ここで少しではありますが、アメリカの連邦議会について簡単に説明したいと思います。

イメージとしては、連邦議会は日本でいう国会に相当します。日本の国会は衆議院と参議院の二院制で構成されていますが、アメリカの連邦議会も上院と下院という二院で構成されています。選出方法や任期、議席数なども日本の国会のように、上院下院でそれぞれ異なります。上院は大統領指名人事の承認や条約の承認の権限を有している一方で、下院は予算の先議権や大統領などに対し弾劾訴追を行う権限を有しているといったように、両院でバランスをとりながら立法府が成り立っています。

二大政党制のアメリカ

日本では自民党や立憲民主党、公明党などのように、議席数に差はあれど、さまざまな政党が競合している多党制であるのに対し、アメリカでは民主党と共和党の二大政党制となっています。政党の掲げる方針の違いは後の項目で触れますが、大まかに分けると民主党がリベラル派で共和党が保守派です。つまり、民主党は「社会福祉や生活保護を考えるのは政府の義務であり、政府による一定の市場介入を是とする」スタンスで、共和党は「自由な市場競争を重んじ、政府の介入を最小限にとどめる」スタンスと言えます。

アメリカの議会選挙ではこの二つの政党のうち、どちらが議席をより多く獲得するかが注目されます。

現在の勢力

では、中間選挙前現在の上院と下院のそれぞれにおいて民主党と共和党は議席数をどれほど占めているのでしょうか。
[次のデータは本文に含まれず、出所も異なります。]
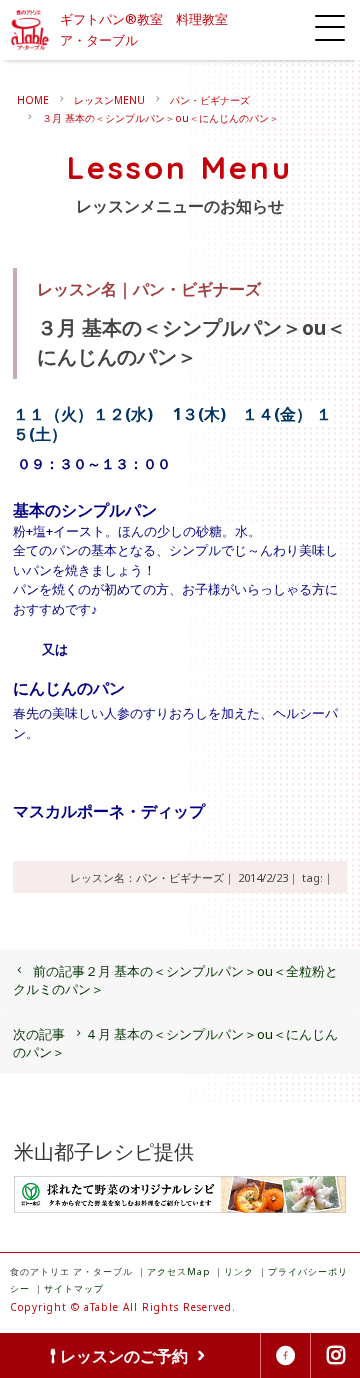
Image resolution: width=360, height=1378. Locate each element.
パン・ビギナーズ (210, 100)
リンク (239, 1271)
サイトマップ (74, 1288)
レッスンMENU (109, 100)
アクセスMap (178, 1271)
まず上院の定数は100議席です。現在は無所属を含む民主党系と、共和党はともに50議席で同数となっており、議席数だけ見ると両党で拮抗しているように見えますが、もし採決で同数の場合は、上院の議長を務める民主党のハリス副大統領が1票を投じるので、事実上の多数派は民主党という状態です。今回の選挙では民主党議員の14議席、及び共和党議員の21議席の計35議席が改選となります。 米政治サイトのリアル・クリア・ポリティクス(RCP)の11月7日時点の分析によると、上院の議席数の予想は非改選議席を含め民主党が44議席、共和党が48議席でどちらに転ぶかわからない接戦区が8議席と両党拮抗しています。

一方、下院の定数は435議席です。それに対して現在は民主党が220議席、共和党が212議席、欠員3議席と民主党が多数派となっています。今回の選挙ではすべての議席が改選されます。 こちらもRCPの分析によると、下院の議席数の予想は非改選議席を含め民主党が174議席、共和党が227議席でどちらに転ぶかわからない接戦区が34議席と、拮抗していた上院に対し、下院は共和党が優勢と見られています。

中間選挙の重要性

中間選挙は政権への審判

中間選挙は、大統領選挙の任期4年の「中間」に行われる選挙であることから、現職の大統領の政権に対する評価の場でもあるとされています。ですので今回はバイデン大統領に対するいわゆる「中間テスト」のような機会となります。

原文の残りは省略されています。